Was ist ein Gebäude-Energieausweis?

Der Energieausweis stuft Gebäude nach seinem Energiebedarf oder seinem Energieverbrauch ein, macht also die energetische Qualität eines Gebäudes transparent. Der Aussteller erhebt die erforderlichen Daten der Gebäudehülle und der Anlagentechnik und vergleicht diese mit entsprechenden Referenzgebäudedaten, empfiehlt Modernisierungsmaßnahmen, welche die Energiebilanz verbessern können. Mit der Unterschrift des Ausstellers versehen, ist der Energieausweis ein offizielles Dokument, das Käufer und Verkäufer, Mieter und Vermieter von Wohnungen und Häusern gleichermaßen interessieren wird:
Günstige Energiekosten und eine effiziente Wärmeversorgung lassen sich damit belegen und als Kauf- oder Verkaufsargument nutzen. Die rechtliche Verpflichtung Modernisierungsmaßnahmen umzusetzen besteht nicht, doch es verbessert den Gebäudewert, senkt die Energiekosten maßgeblich und trägt aktiv zum Umwelt- und Klimaschutz bei.

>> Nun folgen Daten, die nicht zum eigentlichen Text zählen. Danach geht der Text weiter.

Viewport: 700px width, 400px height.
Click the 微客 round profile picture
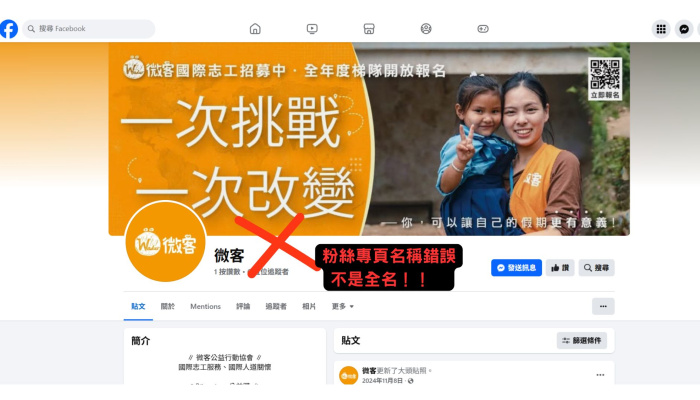click(x=165, y=242)
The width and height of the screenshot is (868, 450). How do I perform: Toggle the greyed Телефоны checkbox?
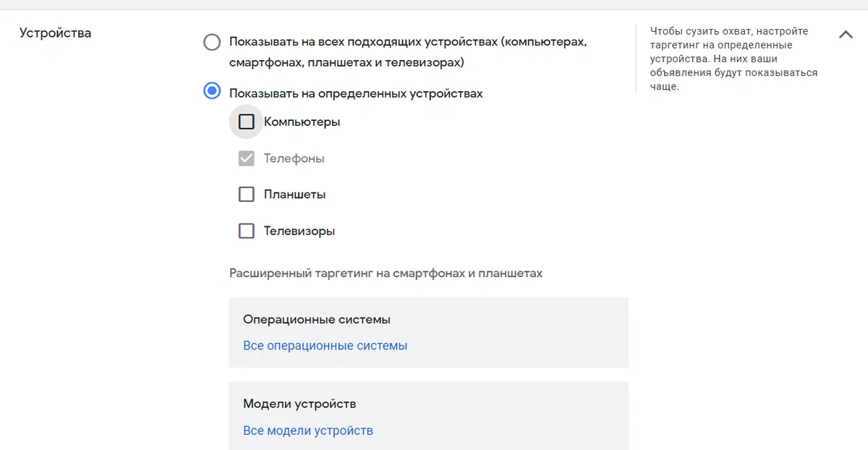(247, 158)
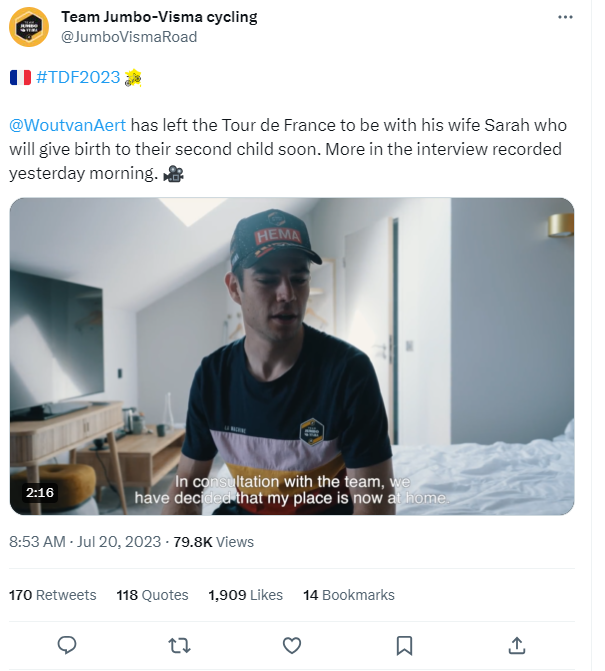The height and width of the screenshot is (671, 605).
Task: Click the reply speech bubble icon
Action: (67, 644)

Wer braucht einen Energieausweis?

  • Verkäufer und Vermieter von Wohneigentum müssen Interessenten ab 1. Juli 2008 einen Energieausweis vorlegen. Wurde das Gebäude nach 1965 errichtet, beginnt die Ausweispflicht am 1. Januar 2009.
  • Käufer oder Mieter können ab diesem Stichtag einen Energieausweis des Objektes verlangen.
  • In großen  öffentlichen Gebäuden mit starkem Publikumsverkehr, muss der Energieausweis an hervorgehobener Stelle ausgehängt werden.
  • Alle gewerblich genutzten Gebäude (Nichtwohngebäude) brauchen ab 1. Juli 2009 bei Neuvermietung oder Verkauf einen Energieausweis.
  • Wer in den "eigenen vier Wänden" wohnt und nicht verkauft oder neu vermietet, benötigt keinen Energieausweis.

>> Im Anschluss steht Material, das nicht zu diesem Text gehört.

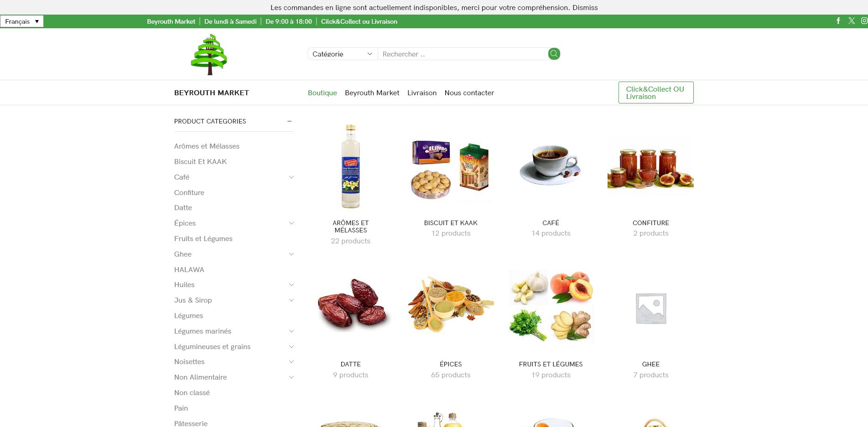Expand the Épices category chevron
868x427 pixels.
coord(291,223)
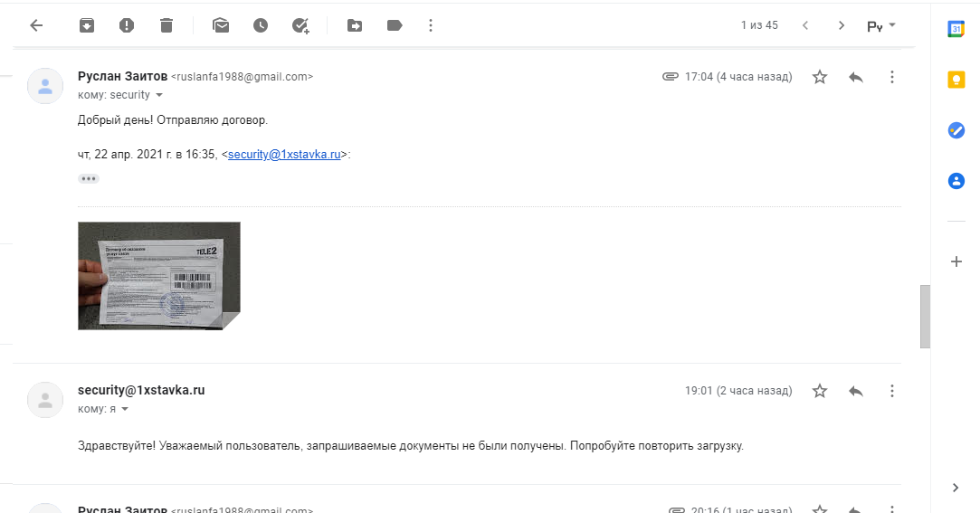
Task: Snooze the conversation with clock icon
Action: [261, 25]
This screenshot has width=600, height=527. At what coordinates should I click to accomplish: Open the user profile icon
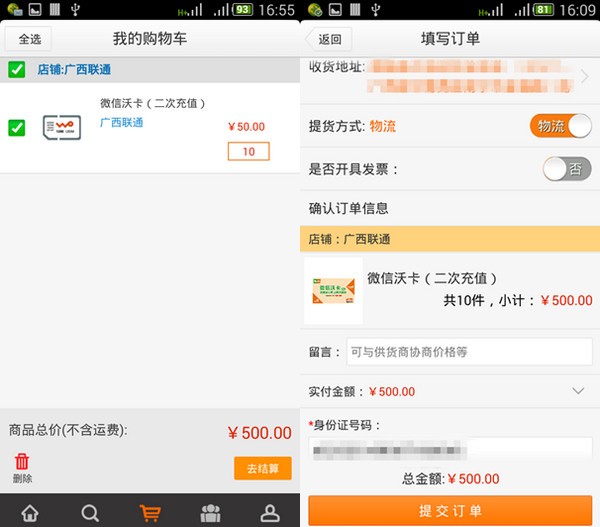pos(270,512)
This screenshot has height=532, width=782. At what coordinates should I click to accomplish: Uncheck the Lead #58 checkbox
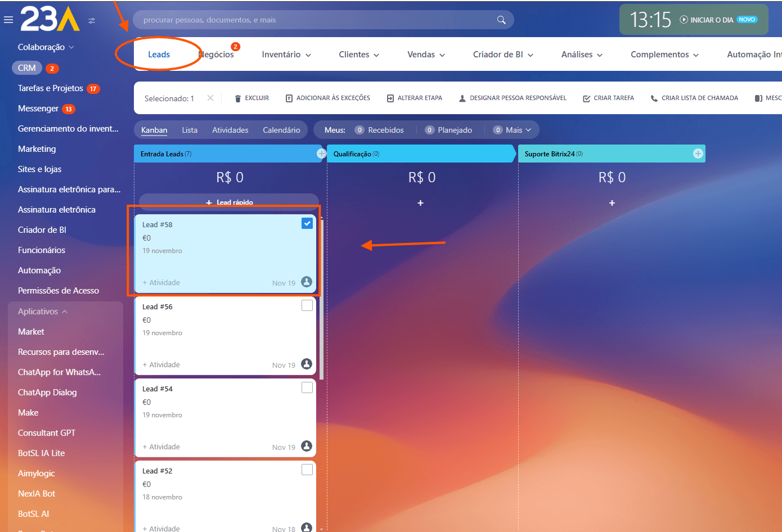tap(307, 223)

Wie lange gilt ein Energieausweis?

Ein Energieausweis hat zehn Jahre lang Gültigkeit.

Welche Varianten des Energieausweises gibt es?

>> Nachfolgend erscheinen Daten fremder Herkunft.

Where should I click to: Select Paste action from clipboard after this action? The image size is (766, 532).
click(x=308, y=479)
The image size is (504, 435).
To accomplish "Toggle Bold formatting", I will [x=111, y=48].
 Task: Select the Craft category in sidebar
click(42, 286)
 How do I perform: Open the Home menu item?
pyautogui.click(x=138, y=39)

Es gibt zwei verschiedene Arten des Energieausweises. Welche Art für das zu bewertende Gebäude erforderlich ist oder sogar gewählt werden kann, wird nach bestimmten gesetzlich festgeschriebenen Kriterien vorgegeben.
  • Der "verbrauchsorientierte Energieausweis"
    Der verbrauchsorientierte Ausweis bewertet den tatsächlichen angefallenen Energieverbrauch eines Wohngebäudes (ggf. einschließlich Warmwasserbereitung). Grundlage hierfür sind die Heizkostenabrechnungen der letzten drei Jahre. Hierbei spielt das Nutzerverhalten eine sehr große Rolle. Verzerrende Witterungseinflüsse (z.B. ein sehr kalter Winter) werden über Klimafaktoren rechnerisch berücksichtigt.
  • Der "bedarfsorientierte Energieausweis"
    Der bedarfsorientierte Ausweis beruht auf einer detaillierten Analyse der Gebäudehülle und der Anlagentechnik. Dabei werden Daten zur Gebäudehülle, Heizung und Warmwasserbereitung (ggf. auch zur Lüftungsanlage) rechnerisch nach einem einheitlichen Verfahren unter Berücksichtigung der jeweiligen Klimazone ermittelt. Diese Auswertung liefert eine Prognose des voraussichtlichen Energiebedarfs, unabhängig vom jeweiligen Nutzerverhalten.